Dask Cloud Provider is one of many options for deploying Dask clusters, see Deploying Dask in the Dask documentation for an overview of additional options.
To use a cloud provider cluster manager you can import it and instantiate it. Instantiating the class will result in cloud resources being created for you.
from dask_cloudprovider.aws import FargateCluster
cluster = FargateCluster(
# Cluster manager specific config kwargs
)
You can then construct a Dask client with that cluster object to use the cluster.

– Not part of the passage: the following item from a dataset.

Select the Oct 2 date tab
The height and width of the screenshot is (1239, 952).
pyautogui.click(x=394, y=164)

from dask.distributed import Client
client = Client(cluster)
Once you are connected to the cluster you can go ahead and use Dask and all computation will take place on your cloud resource.

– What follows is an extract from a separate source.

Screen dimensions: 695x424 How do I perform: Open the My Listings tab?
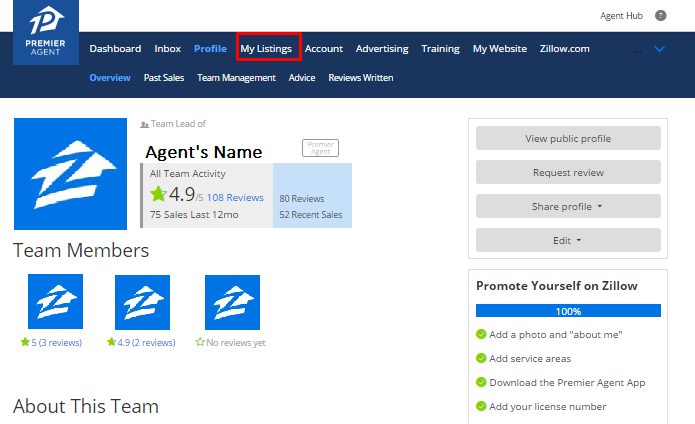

Once you are finished be sure to close out your cluster to shut down any cloud resources you have and end any charges.
cluster.close()
Warning
Cluster managers will attempt to automatically remove hanging cloud resources on garbage collection if the cluster
object is destroyed without calling cluster.close()
, however this is not guaranteed.
To implicitly close your cluster when you are done with it you can optionally contruct the cluster manager via a context manager. However this will result in the creation and destruction of the whole cluster whenever you run this code.
from dask_cloudprovider.aws import FargateCluster
from dask.distributed import Client
with FargateCluster(...) as cluster:
with Client(cluster) as client:
# Do some Dask things
Plugins¶
Dask components like Schedulers and Workers can benefit from being cloud-aware. This project has plugins and tools that extend these components.
One example is having the workers check for termination warnings when running on ephemeral/spot instances and begin migrating data to other workers.
For Azure VMs you could use the dask_cloudprovider.azure.AzurePreemptibleWorkerPlugin
to do this.
It can be used on any cluster that has workers running on Azure VMs, not just ones created with dask_cloudprovider.azure.AzureVMCluster
.
from distributed import Client
client = Client("<Any Dask cluster running on Azure VMs>")
from dask_cloudprovider.azure import AzurePreemptibleWorkerPlugin
client.register_worker_plugin(AzurePreemptibleWorkerPlugin())